Прохладные пальцы подцепили мой подбородок, заставляя запрокинуть голову. Я медленно подняла ресницы — и встретилась взглядом с Киримом, оказавшимся вдруг совсем-совсем близко.
— Лале… — тихо произнес он. Я дернулась — и застыла, попав в плен темных глаз, в глубине которых отражались мерцающие угли. — Что беспокоит вас? Я же вижу, что вы уже долго терзаетесь какими-то тяжелыми мыслями. Почему бы не поведать мне о ваших сомнениях? Клянусь, ни слова не выйдет за эти стены.
Я закрыла глаза. Голова кружилась, я словно падала с высоты — вниз, в пропасть, без дна…
"Мило, Мило, Мило…" — светилось в мыслях, как спасительный сигнал маяка.
— Лале?
Мое собственное имя упало тем самым последним камушком, который увлекает за собой лавину.

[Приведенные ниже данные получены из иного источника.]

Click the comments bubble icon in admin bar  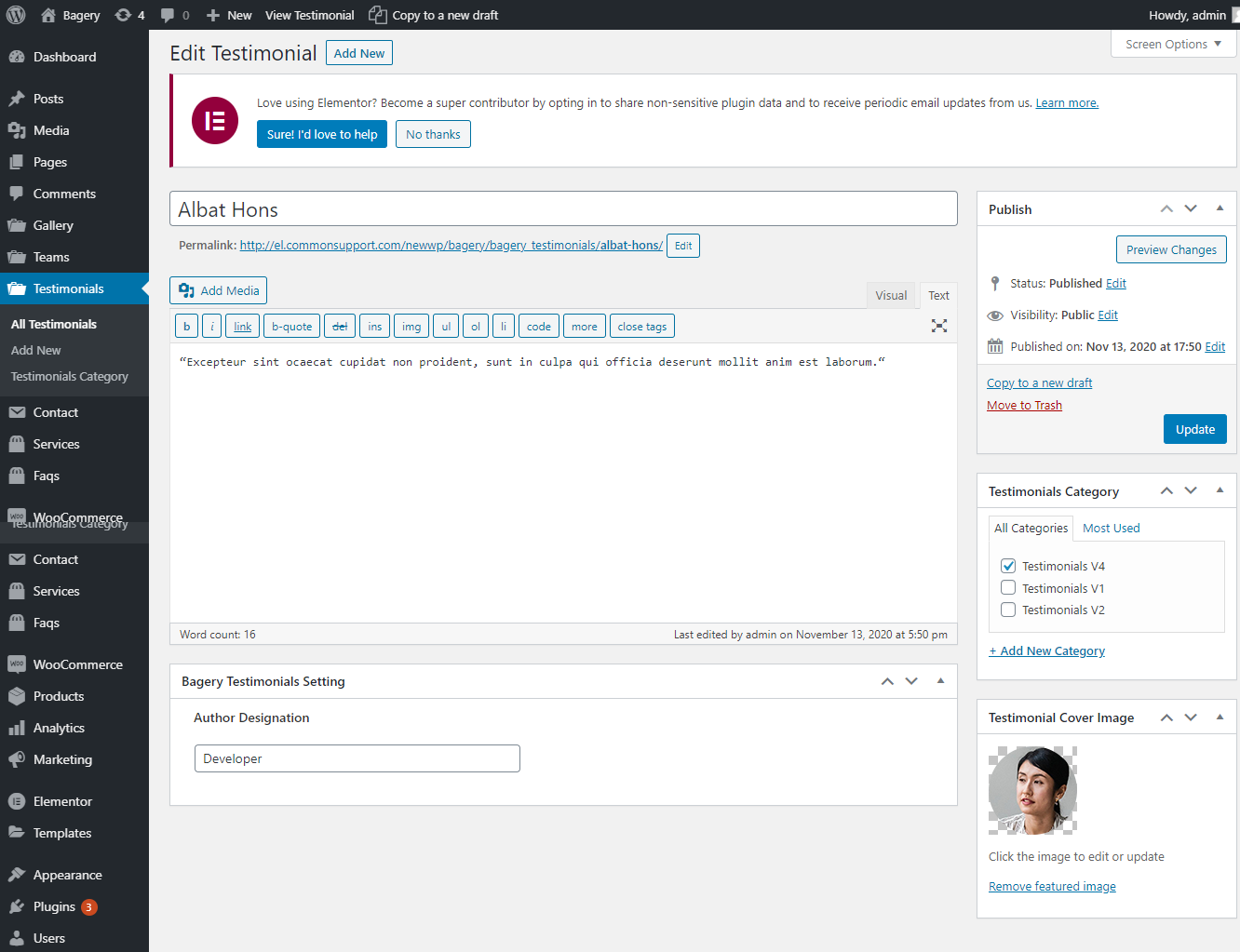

— Я в западне, — прошептала я почти беззвучно, чувствуя, как мое дыхание отражается от чужой кожи… так близко… — Я в западне, я не знаю, что делать… Так долго я была одна, не искала ни любви, ни дружбы… Слишком больно, слишком сложно… А сейчас… он… он…
— Кто он?
Я осеклась.
— Он… тот кого я люблю… без кого я не могу жить, и падаю в безумие, и умираю… Сначала это было почти незаметно — привязанность, просто привязанность, да… Но теперь… Все мои мысли только о нем, и даже сейчас…
"Мило, Мило, Мило…"
Да что такого в воздухе этой комнаты, что заставляет меня пылать и путает мысли?
Наваждение…
— А он… — его дыхание пощекотало мою шею. — Он любит вас?
— Да… Да, да!
Молчание.
— Он… говорил об этом?
Безжалостная память не дала мне солгать. Даже самой себе.
— Нет… не говорил, но…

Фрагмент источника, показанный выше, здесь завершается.